[Entries on finding words and elements]
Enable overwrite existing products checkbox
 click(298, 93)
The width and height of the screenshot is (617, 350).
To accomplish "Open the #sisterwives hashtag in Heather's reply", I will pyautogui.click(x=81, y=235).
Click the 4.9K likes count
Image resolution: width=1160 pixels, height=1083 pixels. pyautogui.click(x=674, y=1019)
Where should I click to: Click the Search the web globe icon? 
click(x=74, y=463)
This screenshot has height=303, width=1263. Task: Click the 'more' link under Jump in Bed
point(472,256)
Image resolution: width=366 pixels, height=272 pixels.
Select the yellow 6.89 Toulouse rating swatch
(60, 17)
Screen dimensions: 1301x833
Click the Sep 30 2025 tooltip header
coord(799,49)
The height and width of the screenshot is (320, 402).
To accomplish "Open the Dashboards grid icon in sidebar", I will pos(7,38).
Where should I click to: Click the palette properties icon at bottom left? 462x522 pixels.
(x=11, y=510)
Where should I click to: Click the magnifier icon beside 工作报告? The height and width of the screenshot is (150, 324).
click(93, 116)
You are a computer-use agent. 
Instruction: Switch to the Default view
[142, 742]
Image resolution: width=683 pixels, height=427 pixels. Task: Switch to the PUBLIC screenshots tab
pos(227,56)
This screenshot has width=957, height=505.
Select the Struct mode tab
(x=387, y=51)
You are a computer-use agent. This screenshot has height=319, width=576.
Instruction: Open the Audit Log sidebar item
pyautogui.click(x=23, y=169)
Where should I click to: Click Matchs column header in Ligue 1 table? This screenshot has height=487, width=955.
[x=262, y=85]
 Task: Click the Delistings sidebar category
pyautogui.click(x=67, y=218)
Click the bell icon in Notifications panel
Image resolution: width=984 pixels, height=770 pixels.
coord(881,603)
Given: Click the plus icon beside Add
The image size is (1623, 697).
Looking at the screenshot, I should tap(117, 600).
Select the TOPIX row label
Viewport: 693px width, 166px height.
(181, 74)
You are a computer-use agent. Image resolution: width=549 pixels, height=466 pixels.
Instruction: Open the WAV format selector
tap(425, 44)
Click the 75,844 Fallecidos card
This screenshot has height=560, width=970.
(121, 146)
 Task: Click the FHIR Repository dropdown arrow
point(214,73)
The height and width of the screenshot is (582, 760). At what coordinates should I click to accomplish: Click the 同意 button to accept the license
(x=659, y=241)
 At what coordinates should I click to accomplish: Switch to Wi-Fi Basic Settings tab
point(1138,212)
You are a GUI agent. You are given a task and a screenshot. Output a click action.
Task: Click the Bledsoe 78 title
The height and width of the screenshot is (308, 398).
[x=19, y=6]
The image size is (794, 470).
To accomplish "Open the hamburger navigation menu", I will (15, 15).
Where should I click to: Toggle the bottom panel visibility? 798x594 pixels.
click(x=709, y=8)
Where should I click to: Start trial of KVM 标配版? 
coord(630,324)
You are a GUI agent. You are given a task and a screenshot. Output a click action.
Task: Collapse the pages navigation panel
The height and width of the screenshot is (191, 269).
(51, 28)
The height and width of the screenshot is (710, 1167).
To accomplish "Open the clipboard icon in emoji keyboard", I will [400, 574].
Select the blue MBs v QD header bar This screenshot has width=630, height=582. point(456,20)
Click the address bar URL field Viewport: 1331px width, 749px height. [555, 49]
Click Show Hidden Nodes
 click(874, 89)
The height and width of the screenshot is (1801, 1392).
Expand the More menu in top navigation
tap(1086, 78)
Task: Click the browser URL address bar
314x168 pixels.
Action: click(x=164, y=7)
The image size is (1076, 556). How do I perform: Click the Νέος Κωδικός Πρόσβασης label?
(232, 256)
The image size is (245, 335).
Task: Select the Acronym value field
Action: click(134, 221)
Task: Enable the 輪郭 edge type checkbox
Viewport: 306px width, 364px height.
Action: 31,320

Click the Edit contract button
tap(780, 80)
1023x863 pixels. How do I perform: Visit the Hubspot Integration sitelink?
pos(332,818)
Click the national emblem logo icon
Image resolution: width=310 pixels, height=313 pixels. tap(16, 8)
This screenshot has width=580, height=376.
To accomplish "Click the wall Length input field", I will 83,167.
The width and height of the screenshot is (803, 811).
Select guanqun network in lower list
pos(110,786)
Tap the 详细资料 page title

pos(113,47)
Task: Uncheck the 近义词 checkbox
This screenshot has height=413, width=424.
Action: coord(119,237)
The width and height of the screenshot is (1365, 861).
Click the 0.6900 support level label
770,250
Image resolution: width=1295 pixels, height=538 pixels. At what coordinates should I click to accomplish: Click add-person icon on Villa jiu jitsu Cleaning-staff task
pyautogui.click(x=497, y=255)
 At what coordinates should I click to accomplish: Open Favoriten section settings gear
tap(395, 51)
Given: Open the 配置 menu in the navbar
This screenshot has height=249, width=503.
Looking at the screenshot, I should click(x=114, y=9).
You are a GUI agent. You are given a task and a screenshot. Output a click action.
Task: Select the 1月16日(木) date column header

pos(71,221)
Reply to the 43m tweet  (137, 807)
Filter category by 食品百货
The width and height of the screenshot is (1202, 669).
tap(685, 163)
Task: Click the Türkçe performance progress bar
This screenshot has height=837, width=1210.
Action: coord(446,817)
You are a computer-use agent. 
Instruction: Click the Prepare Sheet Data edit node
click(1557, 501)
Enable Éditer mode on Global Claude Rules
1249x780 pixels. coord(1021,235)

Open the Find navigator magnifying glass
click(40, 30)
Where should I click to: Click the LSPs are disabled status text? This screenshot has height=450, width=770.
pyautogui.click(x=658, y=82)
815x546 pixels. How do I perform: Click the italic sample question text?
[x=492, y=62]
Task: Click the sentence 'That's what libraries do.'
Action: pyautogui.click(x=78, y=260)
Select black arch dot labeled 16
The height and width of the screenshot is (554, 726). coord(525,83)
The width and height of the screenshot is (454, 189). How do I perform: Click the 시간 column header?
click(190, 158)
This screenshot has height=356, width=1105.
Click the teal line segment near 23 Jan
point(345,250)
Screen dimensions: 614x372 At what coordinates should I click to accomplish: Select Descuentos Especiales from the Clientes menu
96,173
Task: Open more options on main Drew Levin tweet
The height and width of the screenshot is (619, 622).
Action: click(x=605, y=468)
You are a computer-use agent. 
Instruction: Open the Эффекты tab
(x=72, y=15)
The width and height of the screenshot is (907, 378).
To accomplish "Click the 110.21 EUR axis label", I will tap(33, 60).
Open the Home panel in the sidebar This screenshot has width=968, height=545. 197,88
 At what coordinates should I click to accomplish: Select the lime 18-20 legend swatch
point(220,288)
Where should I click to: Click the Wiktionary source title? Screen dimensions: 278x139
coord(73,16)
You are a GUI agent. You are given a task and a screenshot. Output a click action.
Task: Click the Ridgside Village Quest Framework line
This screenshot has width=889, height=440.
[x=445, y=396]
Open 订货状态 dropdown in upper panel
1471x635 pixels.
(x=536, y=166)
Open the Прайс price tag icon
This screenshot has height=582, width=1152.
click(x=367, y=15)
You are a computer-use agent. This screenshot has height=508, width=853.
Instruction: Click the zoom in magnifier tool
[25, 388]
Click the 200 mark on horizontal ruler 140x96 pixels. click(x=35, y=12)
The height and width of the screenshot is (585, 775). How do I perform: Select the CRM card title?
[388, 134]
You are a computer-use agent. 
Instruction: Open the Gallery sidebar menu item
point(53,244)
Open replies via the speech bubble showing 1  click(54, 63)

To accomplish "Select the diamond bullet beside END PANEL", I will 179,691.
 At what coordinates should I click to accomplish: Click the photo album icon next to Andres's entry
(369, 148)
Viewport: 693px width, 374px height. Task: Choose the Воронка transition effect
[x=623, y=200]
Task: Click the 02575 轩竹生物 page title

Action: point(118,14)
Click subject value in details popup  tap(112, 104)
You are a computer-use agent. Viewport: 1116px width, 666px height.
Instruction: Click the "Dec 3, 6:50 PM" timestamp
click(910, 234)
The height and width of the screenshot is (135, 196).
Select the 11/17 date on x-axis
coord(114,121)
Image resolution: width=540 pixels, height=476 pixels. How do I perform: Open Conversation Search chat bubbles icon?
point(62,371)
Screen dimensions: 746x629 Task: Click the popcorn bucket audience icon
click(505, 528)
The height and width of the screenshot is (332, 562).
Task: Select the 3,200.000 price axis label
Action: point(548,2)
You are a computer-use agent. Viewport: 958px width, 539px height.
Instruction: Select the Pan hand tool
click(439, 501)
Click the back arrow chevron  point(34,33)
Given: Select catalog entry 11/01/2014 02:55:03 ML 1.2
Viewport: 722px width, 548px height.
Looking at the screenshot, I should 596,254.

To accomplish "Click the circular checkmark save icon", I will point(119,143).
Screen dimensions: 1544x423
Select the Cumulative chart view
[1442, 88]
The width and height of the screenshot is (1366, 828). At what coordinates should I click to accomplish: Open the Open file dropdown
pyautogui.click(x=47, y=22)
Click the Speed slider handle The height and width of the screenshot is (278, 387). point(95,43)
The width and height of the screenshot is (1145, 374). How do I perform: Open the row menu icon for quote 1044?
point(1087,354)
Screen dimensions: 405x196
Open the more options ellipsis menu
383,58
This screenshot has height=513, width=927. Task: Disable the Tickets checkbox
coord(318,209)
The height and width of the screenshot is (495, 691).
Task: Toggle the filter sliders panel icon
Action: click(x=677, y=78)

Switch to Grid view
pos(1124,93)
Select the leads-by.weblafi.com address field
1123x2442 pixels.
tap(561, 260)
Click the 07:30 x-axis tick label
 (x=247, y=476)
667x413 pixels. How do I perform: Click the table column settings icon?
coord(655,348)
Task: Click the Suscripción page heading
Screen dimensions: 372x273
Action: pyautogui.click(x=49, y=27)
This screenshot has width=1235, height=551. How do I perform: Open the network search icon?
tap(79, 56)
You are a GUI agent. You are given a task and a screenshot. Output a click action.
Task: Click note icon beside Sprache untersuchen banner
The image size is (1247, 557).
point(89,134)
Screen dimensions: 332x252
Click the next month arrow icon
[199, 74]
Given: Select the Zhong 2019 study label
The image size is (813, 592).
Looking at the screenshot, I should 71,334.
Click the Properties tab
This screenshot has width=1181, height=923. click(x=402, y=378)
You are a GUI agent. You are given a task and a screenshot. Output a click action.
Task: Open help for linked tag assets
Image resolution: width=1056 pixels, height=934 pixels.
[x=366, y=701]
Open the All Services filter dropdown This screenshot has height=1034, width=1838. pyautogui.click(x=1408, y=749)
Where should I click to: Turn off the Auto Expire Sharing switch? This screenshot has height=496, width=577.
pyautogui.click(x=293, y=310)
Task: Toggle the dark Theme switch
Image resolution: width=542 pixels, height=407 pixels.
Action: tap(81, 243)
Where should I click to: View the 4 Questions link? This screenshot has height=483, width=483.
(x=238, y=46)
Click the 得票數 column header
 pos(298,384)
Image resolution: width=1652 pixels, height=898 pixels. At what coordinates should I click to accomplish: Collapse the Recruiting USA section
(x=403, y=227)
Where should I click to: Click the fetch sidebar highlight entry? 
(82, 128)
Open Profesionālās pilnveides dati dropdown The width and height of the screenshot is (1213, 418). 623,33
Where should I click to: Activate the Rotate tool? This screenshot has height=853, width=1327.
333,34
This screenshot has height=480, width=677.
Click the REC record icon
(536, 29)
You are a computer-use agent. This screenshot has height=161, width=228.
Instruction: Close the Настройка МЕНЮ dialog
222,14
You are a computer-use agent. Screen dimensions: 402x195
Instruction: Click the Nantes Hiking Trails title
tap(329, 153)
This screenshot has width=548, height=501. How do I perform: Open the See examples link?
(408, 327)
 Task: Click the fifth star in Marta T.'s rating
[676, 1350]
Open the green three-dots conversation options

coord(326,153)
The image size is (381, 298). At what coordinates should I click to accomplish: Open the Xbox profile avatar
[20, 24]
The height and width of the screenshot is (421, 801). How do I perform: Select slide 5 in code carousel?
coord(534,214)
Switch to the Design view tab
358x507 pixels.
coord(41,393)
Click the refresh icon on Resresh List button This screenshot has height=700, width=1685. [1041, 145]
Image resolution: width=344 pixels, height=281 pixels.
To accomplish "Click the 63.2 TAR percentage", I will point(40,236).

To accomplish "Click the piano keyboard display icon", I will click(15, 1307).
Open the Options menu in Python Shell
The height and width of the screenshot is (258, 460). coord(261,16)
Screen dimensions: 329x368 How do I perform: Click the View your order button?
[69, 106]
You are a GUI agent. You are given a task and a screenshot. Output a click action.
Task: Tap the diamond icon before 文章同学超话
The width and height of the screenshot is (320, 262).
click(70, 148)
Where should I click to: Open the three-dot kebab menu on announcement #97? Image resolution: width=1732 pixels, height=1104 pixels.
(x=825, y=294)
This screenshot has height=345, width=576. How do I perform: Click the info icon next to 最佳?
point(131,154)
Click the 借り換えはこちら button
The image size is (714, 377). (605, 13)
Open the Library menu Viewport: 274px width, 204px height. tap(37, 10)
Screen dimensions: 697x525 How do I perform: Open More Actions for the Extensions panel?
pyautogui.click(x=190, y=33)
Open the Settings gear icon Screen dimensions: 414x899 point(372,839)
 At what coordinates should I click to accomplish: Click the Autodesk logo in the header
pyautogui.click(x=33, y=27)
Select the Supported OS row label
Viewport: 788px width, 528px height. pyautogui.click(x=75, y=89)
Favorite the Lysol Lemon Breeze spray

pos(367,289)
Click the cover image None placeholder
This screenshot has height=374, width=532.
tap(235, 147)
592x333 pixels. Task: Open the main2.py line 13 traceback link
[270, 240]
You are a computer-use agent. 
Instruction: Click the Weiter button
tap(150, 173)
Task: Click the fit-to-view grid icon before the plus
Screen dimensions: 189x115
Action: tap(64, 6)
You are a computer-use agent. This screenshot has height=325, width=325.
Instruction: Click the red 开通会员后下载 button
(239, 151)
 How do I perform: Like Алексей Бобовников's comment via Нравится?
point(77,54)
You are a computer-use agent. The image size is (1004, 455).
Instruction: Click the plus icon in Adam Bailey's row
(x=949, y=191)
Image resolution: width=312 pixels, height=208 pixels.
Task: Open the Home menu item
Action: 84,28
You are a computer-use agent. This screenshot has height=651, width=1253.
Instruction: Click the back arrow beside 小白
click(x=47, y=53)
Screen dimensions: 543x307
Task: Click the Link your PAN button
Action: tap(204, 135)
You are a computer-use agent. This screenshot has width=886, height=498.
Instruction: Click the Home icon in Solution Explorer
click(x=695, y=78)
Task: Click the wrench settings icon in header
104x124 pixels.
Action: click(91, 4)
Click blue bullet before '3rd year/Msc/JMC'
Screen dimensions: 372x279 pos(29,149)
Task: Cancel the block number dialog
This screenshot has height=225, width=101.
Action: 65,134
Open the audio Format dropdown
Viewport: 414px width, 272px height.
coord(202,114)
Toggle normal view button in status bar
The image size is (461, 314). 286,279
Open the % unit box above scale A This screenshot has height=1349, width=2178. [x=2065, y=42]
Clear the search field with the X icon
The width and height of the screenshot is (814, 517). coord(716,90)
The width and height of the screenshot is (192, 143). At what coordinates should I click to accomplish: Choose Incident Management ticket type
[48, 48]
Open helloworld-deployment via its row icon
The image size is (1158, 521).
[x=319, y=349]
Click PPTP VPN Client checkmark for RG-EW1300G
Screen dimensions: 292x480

REQUIREMENTS: Reproduce, word for word, the lines from the one containing "Click the Speed" through the one containing "(x=247, y=476)".

SOLUTION BELOW:
Click the Speed slider handle The height and width of the screenshot is (278, 387). point(95,43)
The width and height of the screenshot is (1145, 374). How do I perform: Open the row menu icon for quote 1044?
point(1087,354)
Screen dimensions: 405x196
Open the more options ellipsis menu
383,58
This screenshot has height=513, width=927. Task: Disable the Tickets checkbox
coord(318,209)
The height and width of the screenshot is (495, 691).
Task: Toggle the filter sliders panel icon
Action: click(x=677, y=78)

Switch to Grid view
pos(1124,93)
Select the leads-by.weblafi.com address field
1123x2442 pixels.
tap(561, 260)
Click the 07:30 x-axis tick label
 (x=247, y=476)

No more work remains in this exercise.